Given data |
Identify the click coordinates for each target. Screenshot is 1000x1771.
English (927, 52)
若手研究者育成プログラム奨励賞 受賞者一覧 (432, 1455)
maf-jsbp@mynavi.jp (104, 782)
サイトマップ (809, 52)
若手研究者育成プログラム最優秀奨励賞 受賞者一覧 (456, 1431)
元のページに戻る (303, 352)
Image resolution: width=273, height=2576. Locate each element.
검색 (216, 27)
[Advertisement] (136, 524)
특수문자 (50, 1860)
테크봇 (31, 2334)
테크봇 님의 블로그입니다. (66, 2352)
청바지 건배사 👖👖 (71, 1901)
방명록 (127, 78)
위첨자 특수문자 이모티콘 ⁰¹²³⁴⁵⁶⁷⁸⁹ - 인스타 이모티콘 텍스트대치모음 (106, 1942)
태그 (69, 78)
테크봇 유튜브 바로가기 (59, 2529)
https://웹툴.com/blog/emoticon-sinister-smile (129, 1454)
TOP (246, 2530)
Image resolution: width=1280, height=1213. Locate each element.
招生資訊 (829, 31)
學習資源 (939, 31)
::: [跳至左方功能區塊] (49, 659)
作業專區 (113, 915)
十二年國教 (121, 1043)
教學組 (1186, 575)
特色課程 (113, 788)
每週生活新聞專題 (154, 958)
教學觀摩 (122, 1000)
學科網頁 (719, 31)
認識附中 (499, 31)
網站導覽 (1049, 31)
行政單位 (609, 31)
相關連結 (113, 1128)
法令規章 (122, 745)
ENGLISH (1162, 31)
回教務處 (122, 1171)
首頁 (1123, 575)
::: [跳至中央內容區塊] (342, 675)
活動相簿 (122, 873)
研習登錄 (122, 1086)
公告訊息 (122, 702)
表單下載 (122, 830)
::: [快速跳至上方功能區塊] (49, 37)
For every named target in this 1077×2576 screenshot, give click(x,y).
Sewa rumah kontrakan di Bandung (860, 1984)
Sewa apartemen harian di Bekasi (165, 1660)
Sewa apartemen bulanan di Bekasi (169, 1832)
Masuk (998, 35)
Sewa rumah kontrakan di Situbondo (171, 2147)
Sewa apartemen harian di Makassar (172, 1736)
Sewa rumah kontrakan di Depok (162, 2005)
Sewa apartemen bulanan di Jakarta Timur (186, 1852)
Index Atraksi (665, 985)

Problem to solve | Copy out every line of the data from the start through the line containing "[快速跳至上方功能區塊] (49, 37)", requests included, and shift each coordinate in the answers by -92.

Final result |
Identify the click coordinates for each target. Screenshot is 1000x1771.
English (835, -40)
若手研究者育成プログラム奨励賞 受賞者一覧 (340, 1363)
maf-jsbp@mynavi.jp (12, 690)
サイトマップ (717, -40)
若手研究者育成プログラム最優秀奨励賞 受賞者一覧 (364, 1339)
元のページに戻る (211, 260)
Image resolution: width=273, height=2576. Locate each element.
검색 (124, -65)
[Advertisement] (44, 432)
특수문자 (-42, 1768)
테크봇 (-61, 2242)
테크봇 님의 블로그입니다. (-26, 2260)
청바지 건배사 👖👖 (-21, 1809)
방명록 (35, -14)
위첨자 특수문자 이모티콘 ⁰¹²³⁴⁵⁶⁷⁸⁹ - 인스타 이모티콘 텍스트대치모음 (14, 1850)
태그 (-23, -14)
테크봇 유튜브 바로가기 (-33, 2437)
https://웹툴.com/blog/emoticon-sinister-smile (37, 1362)
TOP (154, 2438)
Image resolution: width=1280, height=1213. Locate each element.
招生資訊 (737, -61)
學習資源 (847, -61)
::: [跳至左方功能區塊] (-43, 567)
作業專區 (21, 823)
十二年國教 (29, 951)
教學組 (1094, 483)
特色課程 (21, 696)
每週生活新聞專題 (62, 866)
教學觀摩 (30, 908)
學科網頁 (627, -61)
認識附中 (407, -61)
網站導覽 (957, -61)
行政單位 (517, -61)
相關連結 (21, 1036)
法令規章 (30, 653)
ENGLISH (1070, -61)
回教務處 (30, 1079)
首頁 (1031, 483)
::: [跳至中央內容區塊] (250, 583)
活動相簿 (30, 781)
研習登錄 (30, 994)
公告訊息 (30, 610)
表單下載 (30, 738)
::: [快速跳至上方功能區塊] (-43, -55)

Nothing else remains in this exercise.